• Material shown
################

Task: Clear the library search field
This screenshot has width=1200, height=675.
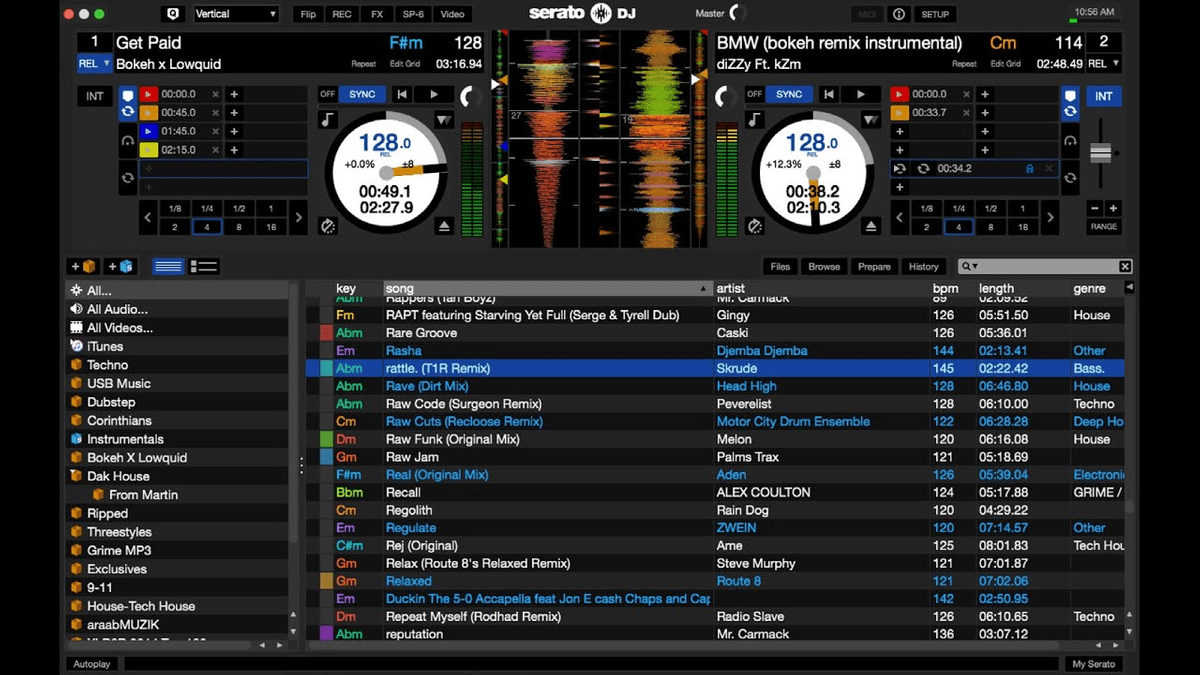Action: pos(1124,266)
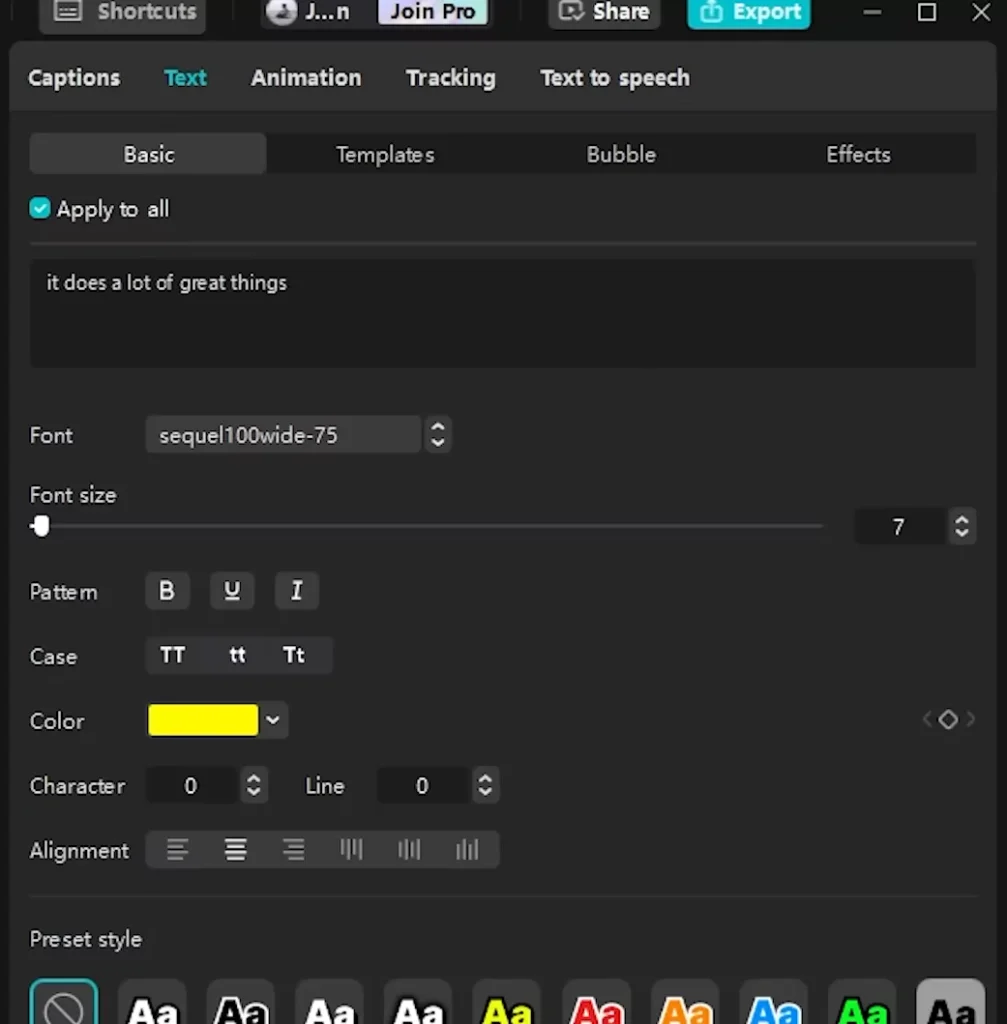Toggle title case Tt formatting

click(293, 655)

################

Change "library" to "catalog" throughout the listing above and reproduce it with everything else unchanged. Leave the pictures out of your version.

Task: Clear the catalog search field
This screenshot has width=1200, height=675.
Action: pos(1124,266)
Toggle title case Tt formatting

click(293, 655)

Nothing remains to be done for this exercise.